___ DOCUMENT PASSAGE
It starts with the physical layer
When we talk about a network audit at Care and Cables, we're talking first and foremost about the physical infrastructure - the actual cables running through your walls, the patch panels in your server closet, the switches and routers doing the heavy lifting. Before any software or configuration analysis happens, we need to know that the foundation is solid.
A lot of network issues get blamed on software first: Dropped connections, slow file transfers, and unreliable Wi-Fi in certain areas are often caused by a bad cable run, a loose termination, or a wiring fault introduced during the original installation. This has been seen consistently among older network runs and commercial spaces that have had the initial install, but it hasn't been revisited since.
Then comes the logical layer
For any business environment, the physical layer is only part of the picture. The real meat and potatoes of network risk management lives in the logical layer, where configuration errors, stale credentials, and unknown devices tend to go unnoticed for years.
This part of the audit covers your network's most sensitive elements: the configurations and connections that pose the greatest risk in the hands of a malicious actor or simply through years of neglect. Unknown connections, open management interfaces, and default credentials are just a few of the vulnerabilities found most commonly. Sensitive information is kept secure and never stored beyond the duration of the audit. Check our privacy policy for more information.
What actually gets tested
Every network drop gets tested end to end. Physical layer checks on every cable run:
- Wiremapping: are all eight conductors connected correctly and in the right order?
- Continuity: is the signal actually making it from one end to the other?
- Shield integrity: is the shielding intact and grounded properly?
Along with every run, each piece of active hardware gets physically inspected - switches, routers, access points, patch panels, UPS units, and anything else relevant. Everything we find we find gets added to the report, including devices that weren't in your existing documentation, which happens more often than you'd think.
Alongside the physical work, every business-scope audit covers:
- Firmware versions: every active device cross-referenced for outdated firmware and flagged against known vulnerability histories.
- Spanning Tree Protocol: STP configuration reviewed for loops, misconfigured root bridges, and topology instability that can cause unexpected outages.
- Security check: default credentials, exposed management interfaces, open ports, and any devices that don't reconcile with your known inventory.
- Live IP sweep: active scan cross-referenced against your DHCP lease table to surface rogue or forgotten devices hiding on the network.
______
**ACTIVITY**
Can you carry the network audit write-up forward from its final line?
___ DATA SECTION
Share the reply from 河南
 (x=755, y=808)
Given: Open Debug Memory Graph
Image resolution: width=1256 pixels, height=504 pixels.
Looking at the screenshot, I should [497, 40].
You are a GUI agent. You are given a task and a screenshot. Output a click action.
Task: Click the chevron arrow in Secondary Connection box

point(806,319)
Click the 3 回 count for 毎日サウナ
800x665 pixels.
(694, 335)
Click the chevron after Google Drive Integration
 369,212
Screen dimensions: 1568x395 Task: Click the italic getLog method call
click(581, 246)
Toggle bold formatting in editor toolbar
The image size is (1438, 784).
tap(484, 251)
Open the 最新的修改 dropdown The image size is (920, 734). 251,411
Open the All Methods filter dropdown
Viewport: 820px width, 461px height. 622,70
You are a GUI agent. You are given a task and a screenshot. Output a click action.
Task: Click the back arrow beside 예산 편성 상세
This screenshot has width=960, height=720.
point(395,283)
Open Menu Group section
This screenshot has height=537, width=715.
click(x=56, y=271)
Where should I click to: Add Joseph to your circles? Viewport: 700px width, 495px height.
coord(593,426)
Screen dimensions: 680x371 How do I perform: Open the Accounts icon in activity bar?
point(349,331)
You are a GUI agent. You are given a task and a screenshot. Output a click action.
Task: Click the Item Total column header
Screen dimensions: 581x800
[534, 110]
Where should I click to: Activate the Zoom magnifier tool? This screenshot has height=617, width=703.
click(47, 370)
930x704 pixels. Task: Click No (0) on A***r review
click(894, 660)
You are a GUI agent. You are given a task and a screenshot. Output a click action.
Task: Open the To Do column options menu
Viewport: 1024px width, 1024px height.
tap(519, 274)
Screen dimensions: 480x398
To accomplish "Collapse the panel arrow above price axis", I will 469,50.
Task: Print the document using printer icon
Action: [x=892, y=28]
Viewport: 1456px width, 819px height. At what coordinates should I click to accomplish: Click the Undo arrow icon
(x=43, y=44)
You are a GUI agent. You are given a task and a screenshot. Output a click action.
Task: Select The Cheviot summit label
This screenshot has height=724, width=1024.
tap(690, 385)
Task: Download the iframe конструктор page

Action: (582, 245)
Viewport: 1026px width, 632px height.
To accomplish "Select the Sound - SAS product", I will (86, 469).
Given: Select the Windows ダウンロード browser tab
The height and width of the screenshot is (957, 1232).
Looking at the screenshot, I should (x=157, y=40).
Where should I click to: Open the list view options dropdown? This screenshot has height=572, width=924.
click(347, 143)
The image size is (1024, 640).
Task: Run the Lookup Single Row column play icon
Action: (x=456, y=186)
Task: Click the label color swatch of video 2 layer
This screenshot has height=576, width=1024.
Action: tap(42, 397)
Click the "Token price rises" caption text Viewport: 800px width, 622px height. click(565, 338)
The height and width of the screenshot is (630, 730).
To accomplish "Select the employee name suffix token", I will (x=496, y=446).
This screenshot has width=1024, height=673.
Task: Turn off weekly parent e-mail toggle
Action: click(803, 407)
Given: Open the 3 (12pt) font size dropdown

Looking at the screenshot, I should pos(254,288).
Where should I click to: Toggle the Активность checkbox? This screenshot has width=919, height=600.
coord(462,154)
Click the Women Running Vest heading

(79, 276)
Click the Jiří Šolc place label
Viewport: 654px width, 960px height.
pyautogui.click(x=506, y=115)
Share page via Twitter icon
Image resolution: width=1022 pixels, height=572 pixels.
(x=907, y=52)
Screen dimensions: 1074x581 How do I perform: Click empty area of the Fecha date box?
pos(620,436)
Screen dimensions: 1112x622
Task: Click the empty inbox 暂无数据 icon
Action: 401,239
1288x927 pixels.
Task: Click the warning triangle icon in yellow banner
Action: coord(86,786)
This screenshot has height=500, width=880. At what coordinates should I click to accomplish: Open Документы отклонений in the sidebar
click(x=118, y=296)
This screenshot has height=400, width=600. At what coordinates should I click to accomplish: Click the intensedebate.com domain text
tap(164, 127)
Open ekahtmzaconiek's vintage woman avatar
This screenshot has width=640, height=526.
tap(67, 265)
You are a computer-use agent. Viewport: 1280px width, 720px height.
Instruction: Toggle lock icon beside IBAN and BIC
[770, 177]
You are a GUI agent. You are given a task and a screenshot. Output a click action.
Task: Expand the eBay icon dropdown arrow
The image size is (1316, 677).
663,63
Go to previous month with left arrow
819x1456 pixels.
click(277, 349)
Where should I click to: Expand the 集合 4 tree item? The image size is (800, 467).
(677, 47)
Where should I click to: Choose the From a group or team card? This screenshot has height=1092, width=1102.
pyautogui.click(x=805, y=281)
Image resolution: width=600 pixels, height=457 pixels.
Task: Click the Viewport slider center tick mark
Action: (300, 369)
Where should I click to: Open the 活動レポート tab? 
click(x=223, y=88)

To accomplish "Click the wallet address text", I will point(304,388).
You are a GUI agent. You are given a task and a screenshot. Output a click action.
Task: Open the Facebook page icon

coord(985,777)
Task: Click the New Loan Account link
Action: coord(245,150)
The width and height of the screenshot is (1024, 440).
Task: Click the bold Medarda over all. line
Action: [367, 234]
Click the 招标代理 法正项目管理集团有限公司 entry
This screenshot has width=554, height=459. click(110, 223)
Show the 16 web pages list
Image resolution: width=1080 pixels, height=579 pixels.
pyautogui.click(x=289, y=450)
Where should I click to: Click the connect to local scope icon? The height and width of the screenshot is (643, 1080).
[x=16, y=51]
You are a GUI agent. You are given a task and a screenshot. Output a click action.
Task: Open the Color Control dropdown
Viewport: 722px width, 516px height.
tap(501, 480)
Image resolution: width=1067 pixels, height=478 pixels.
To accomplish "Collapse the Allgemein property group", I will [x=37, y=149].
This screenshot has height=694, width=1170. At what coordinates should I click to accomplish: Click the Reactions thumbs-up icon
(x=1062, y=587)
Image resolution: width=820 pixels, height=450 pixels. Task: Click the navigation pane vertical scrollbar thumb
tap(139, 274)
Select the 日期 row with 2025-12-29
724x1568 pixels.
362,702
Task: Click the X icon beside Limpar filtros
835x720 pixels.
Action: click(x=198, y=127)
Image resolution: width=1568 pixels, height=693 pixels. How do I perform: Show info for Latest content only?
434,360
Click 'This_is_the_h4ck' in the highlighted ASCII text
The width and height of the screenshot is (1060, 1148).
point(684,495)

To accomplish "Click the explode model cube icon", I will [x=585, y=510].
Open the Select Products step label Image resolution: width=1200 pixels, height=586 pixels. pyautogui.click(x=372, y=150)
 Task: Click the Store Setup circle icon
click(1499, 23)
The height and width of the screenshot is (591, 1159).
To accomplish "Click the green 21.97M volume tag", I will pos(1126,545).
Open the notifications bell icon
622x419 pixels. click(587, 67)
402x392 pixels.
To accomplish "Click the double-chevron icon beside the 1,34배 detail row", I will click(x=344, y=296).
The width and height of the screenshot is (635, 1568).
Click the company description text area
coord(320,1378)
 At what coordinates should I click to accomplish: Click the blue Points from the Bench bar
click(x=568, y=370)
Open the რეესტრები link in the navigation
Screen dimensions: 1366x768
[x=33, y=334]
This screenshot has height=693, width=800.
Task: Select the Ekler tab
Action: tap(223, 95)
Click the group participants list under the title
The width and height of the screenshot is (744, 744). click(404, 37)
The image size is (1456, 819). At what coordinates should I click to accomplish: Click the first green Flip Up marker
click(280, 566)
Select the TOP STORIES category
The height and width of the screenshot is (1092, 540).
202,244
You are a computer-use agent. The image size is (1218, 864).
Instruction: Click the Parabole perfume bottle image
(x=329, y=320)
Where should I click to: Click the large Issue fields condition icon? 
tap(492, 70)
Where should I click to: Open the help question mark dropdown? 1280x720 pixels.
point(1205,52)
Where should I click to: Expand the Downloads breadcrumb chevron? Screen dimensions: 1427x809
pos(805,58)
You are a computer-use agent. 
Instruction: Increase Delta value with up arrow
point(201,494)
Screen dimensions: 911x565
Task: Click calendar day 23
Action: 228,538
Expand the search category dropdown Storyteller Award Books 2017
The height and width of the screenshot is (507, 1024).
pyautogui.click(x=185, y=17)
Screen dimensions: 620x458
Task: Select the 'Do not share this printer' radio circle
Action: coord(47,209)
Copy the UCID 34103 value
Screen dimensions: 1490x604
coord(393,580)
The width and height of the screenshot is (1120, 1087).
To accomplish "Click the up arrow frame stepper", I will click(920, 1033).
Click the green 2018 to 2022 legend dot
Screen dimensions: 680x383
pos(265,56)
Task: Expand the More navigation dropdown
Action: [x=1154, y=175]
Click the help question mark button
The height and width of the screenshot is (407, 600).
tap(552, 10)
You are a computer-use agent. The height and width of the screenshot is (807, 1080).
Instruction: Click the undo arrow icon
______
**EXERCISE RESPONSE**
- Wireless strength mapping: coverage plotted across the space to identify dead zones, weak areas, and channel congestion.
If you're running a business with sensitive data flowing through your network in the GTA, configuration and security posture review is included as standard in every business-scope audit we do. See the full breakdown of what's included.
The report is the deliverable
Everything we find gets compiled into a written report; Severity rated, clearly organized, and written so that anyone in your organization can read it and understand what needs to happen. Critical findings are flagged prominently, and we don't bury anything important in an appendix.
Not only will the report consist of the general audit findings, but will also include all identification. Cable labelling, visual maps of ports, network devices, and wireless strength for easy identification at any point. Whether it's immediately post-audit or upon delivery of the report, we'll do a walkthrough with you covering the key findings and our recommendations.
We'll also gladly accept any and all followups should there be any questions or confusion. You're never handed a document and left to figure it out alone.
Who actually needs one
If your network was installed by someone else and you've never had it independently verified - you need one. If you're experiencing unexplained performance issues, outages, or you're preparing to scale your infrastructure - you need one. If you're in a commercial or medical space where downtime has real cost - you definitely need one.
For home setups, a residential audit makes sense if you're running a home office with business-critical connectivity, or if you just want peace of mind that your ISP-provided gear and the wiring in your house are actually doing what they should be.